On June 26, the U.S. Supreme Court made it clear that no state could deny the benefits (and responsibilities) of marriage to same-sex couples. That same day, New Orleanians Michael Robinson and Earl Benjamin, who had been together 21 years, stood in line to get a marriage license in their hometown. They were denied, even as opposite-sex couples got their licenses with no problem. Shamefully, Louisiana was the last state in the union to follow the Supreme Court's ruling.
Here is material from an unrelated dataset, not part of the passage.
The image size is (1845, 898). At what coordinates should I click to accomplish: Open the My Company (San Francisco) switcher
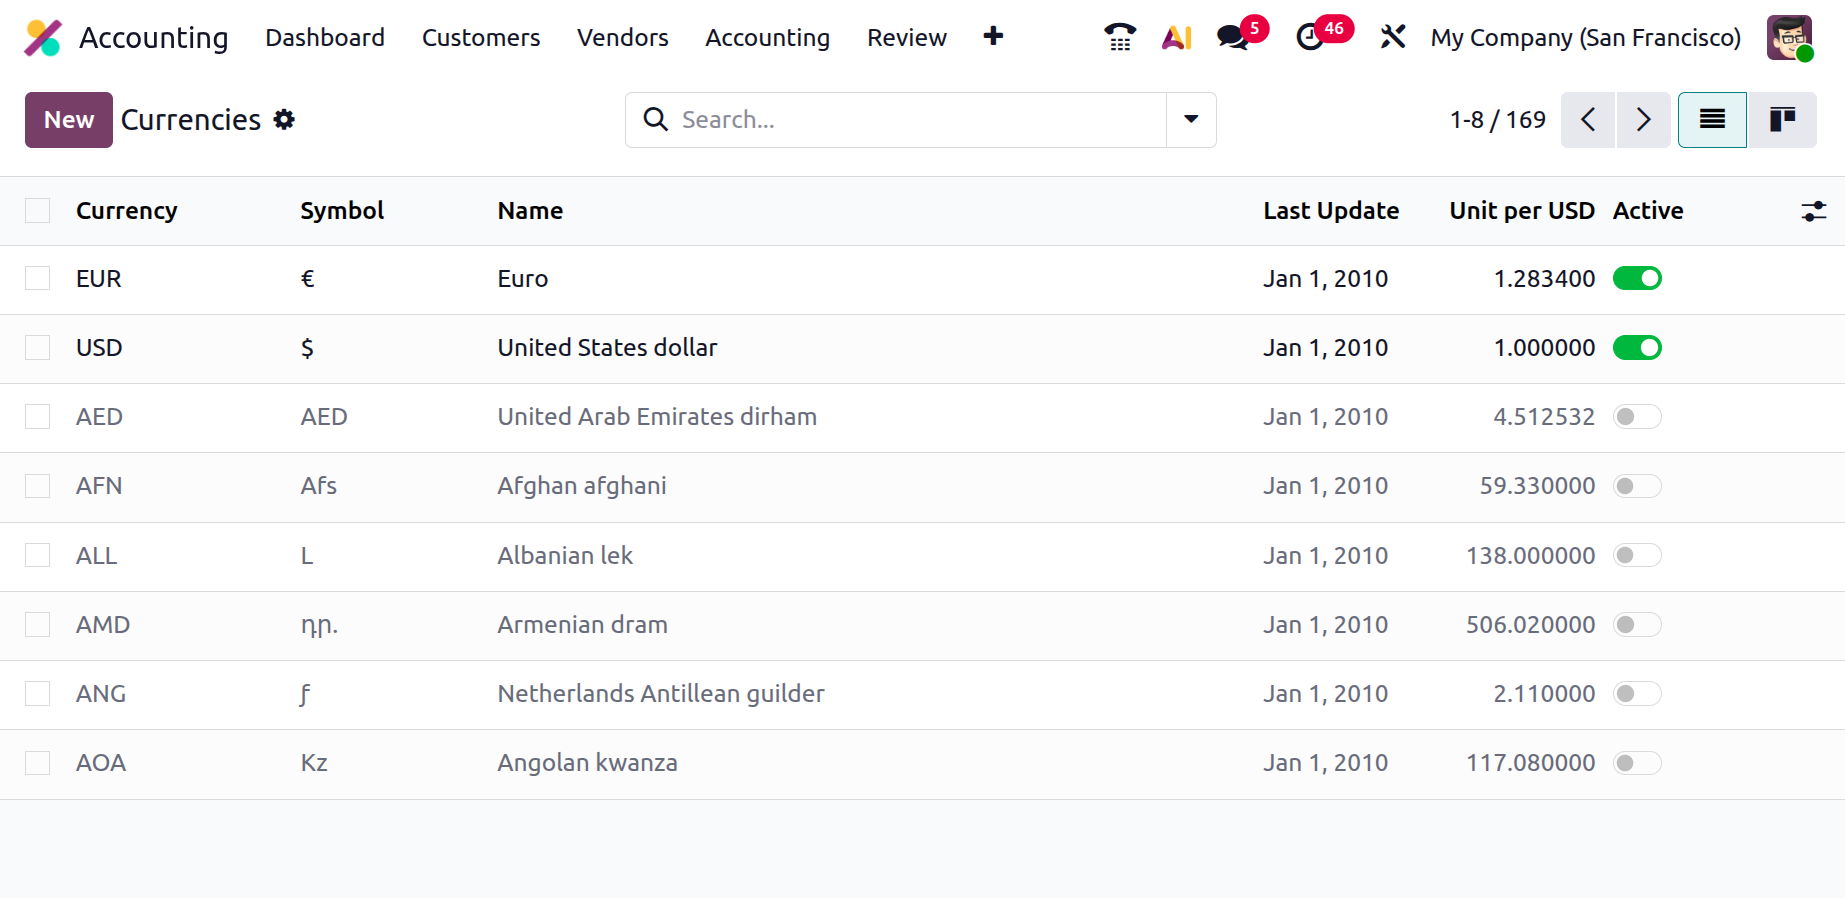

For that, we can thank Gov. Bobby Jindal and state Attorney General Buddy Caldwell.
Caldwell initially (and wrongly) said the Supreme Court decision wasn't clear as to when marriages could commence. He said he "found nothing in the decision that makes the court's order effective immediately." On Caldwell's advice, the Louisiana Clerks of Court Association recommended a 25-day waiting period. Then Jindal claimed the state would comply — "when the 5th Circuit Court orders the ruling into effect." A month earlier, Jindal sniped at President Barack Obama, saying Harvard Law School's "most famous graduate has a problem obeying the law." Last week, we saw that one of the nation's most ambitious politicians really has a problem obeying the law — and doesn't mind giving Louisiana yet another black eye in the process.
Fortunately, some local officials do understand the law. On June 29, after consulting with an attorney, Jefferson Parish Clerk of Court Jon Gegenheimer announced his office would begin providing marriage licenses immediately. Other parishes quickly followed. Those clerks of court clearly have a better grasp of the law than do our governor and attorney general. At 10:32 a.m. that same day, a same-sex couple tied the knot in Jefferson Parish. Celeste Autin and Alesia LeBoeuf met in high school in Marrero and had been together 38 years. They became the first legally married same-sex couple in Louisiana.
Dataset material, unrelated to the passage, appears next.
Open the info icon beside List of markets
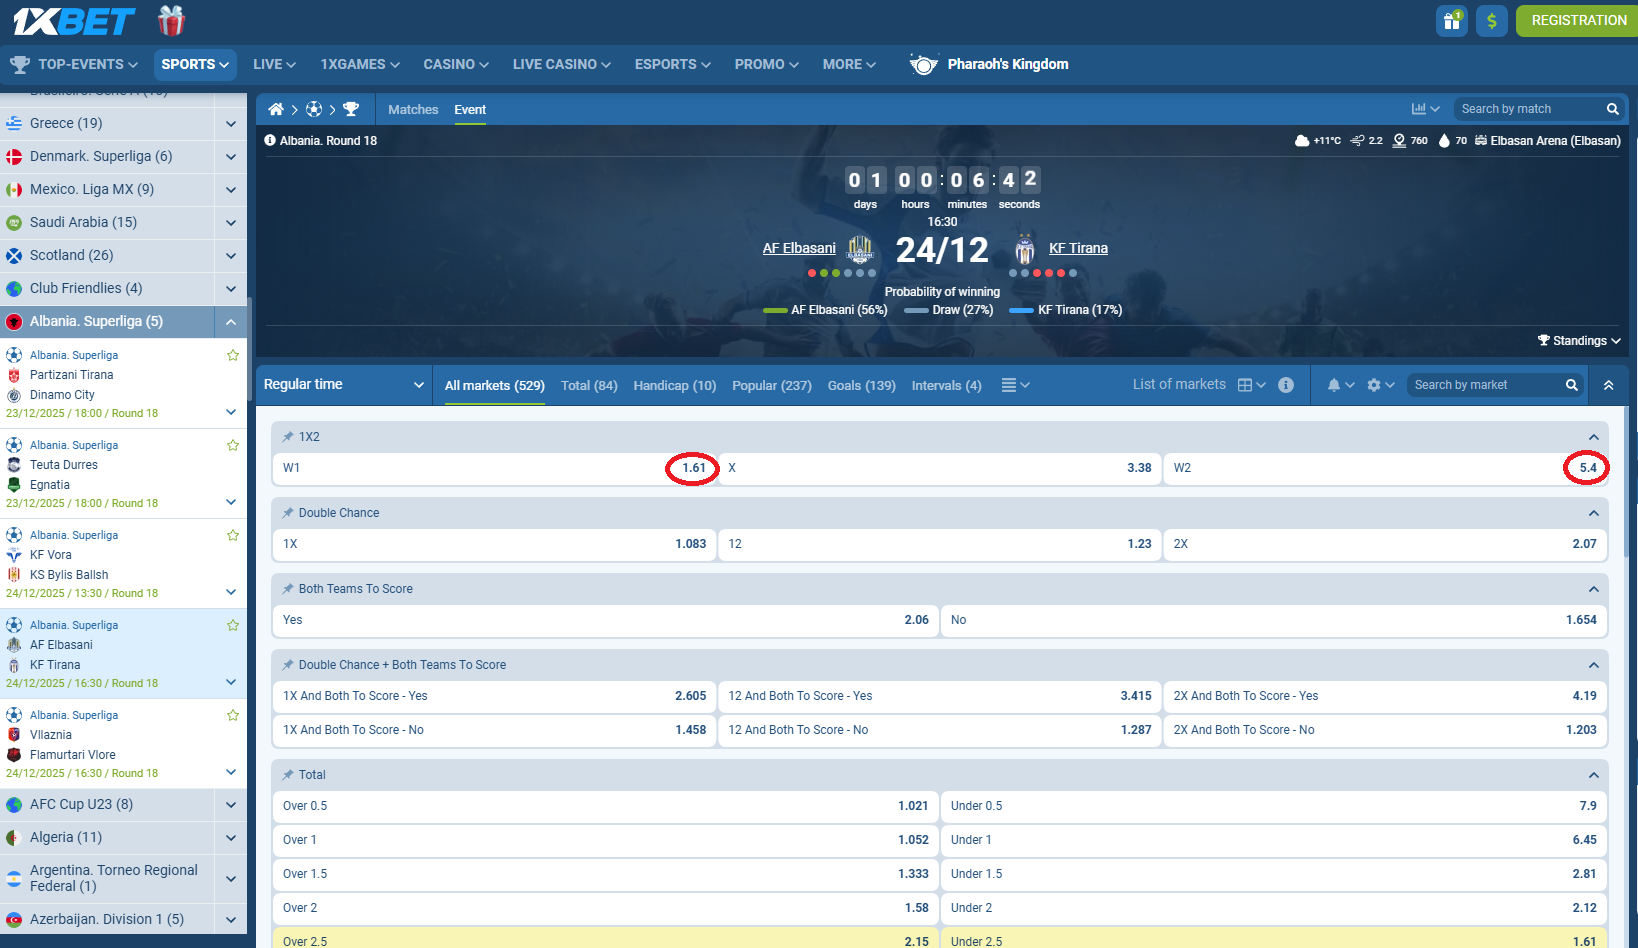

About two hours later, Robinson and Benjamin — having gone to Gretna to get their marriage license — went to Civil District Court in their hometown of New Orleans, where Judge Paula A. Brown conducted the ceremony that made them the first same-sex couple to marry in Orleans Parish.
And there's the irony. While same-sex couples in New Orleans could pick up a marriage license in Gretna and be married back in their hometown, Orleans Parish was among the last places in the state where they could get a marriage license. In every other parish, marriage licenses are issued by the clerk of court. In Orleans, they are dispensed by an office within the state Department of Health & Hospitals.
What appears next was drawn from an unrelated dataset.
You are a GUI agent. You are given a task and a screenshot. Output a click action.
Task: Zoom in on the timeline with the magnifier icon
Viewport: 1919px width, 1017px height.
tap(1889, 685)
In a last-ditch effort to prove his bona fides to his imagined constituency, Jindal suggested that his recently signed "religious freedom order" would protect any clerk of court who doesn't want to provide equal protection of the law to same-sex couples. That can only prolong Louisiana's shamefully slow response to the Supreme Court's ruling, even as same-sex couples across the state are getting their marriage licenses.
Jindal and Caldwell are on the wrong side of history. Though every civil rights struggle is unique, those who stand on the wrong side of history all share the same disgraceful legacy.